» Stored data
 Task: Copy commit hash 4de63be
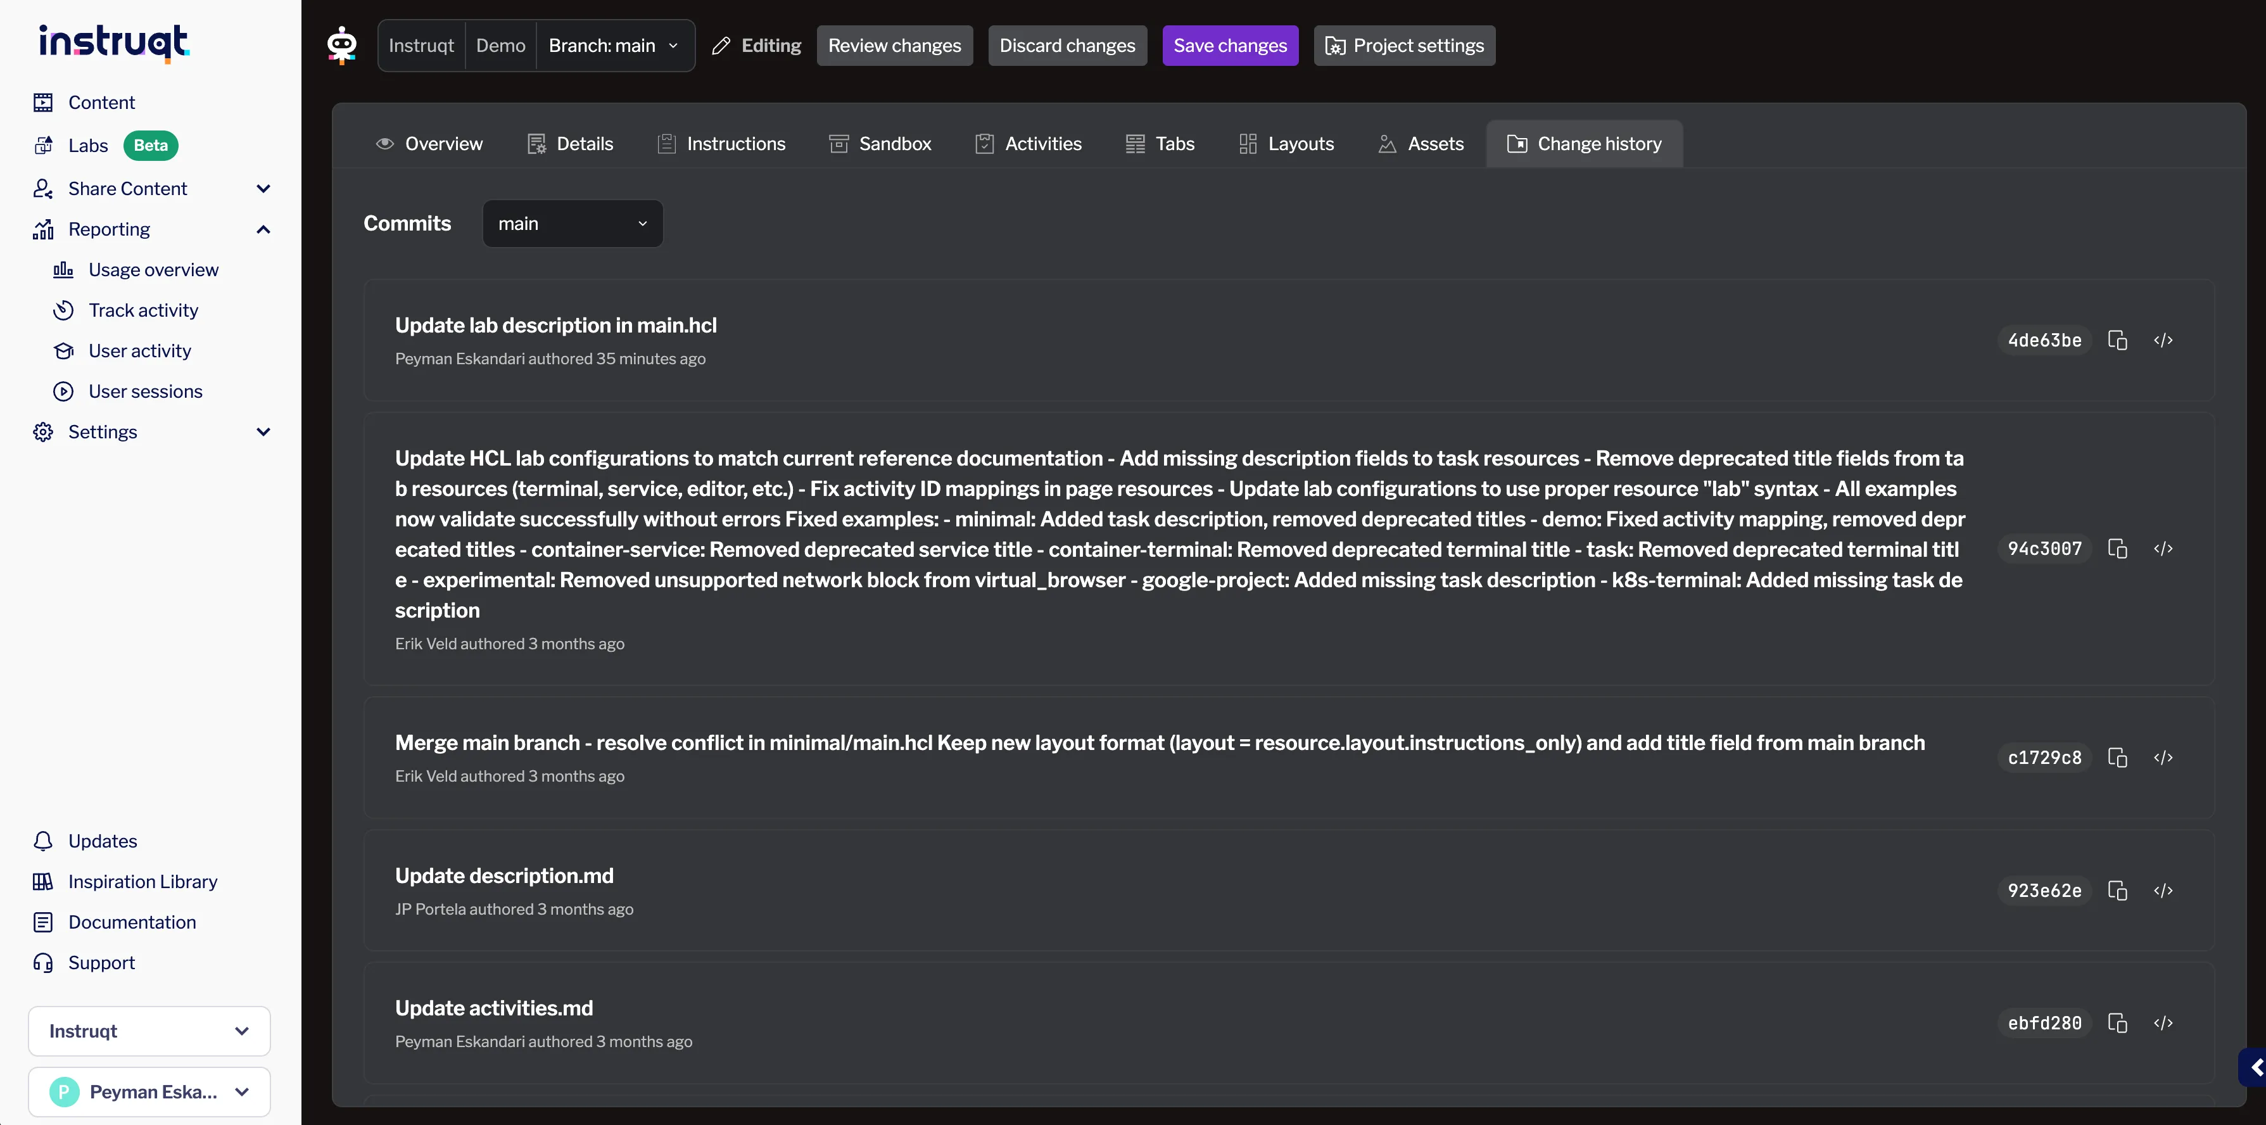(2117, 340)
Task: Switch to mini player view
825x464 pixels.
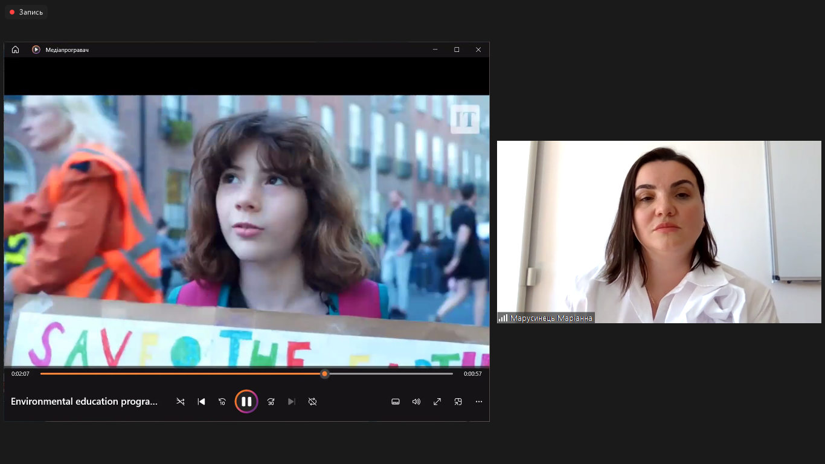Action: [x=458, y=402]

» To do
Report each line of the material above that contains the string "Task". Only matches with the same capitalization count.

» Response
 Task: Copy commit hash 4de63be
Task: Switch to mini player view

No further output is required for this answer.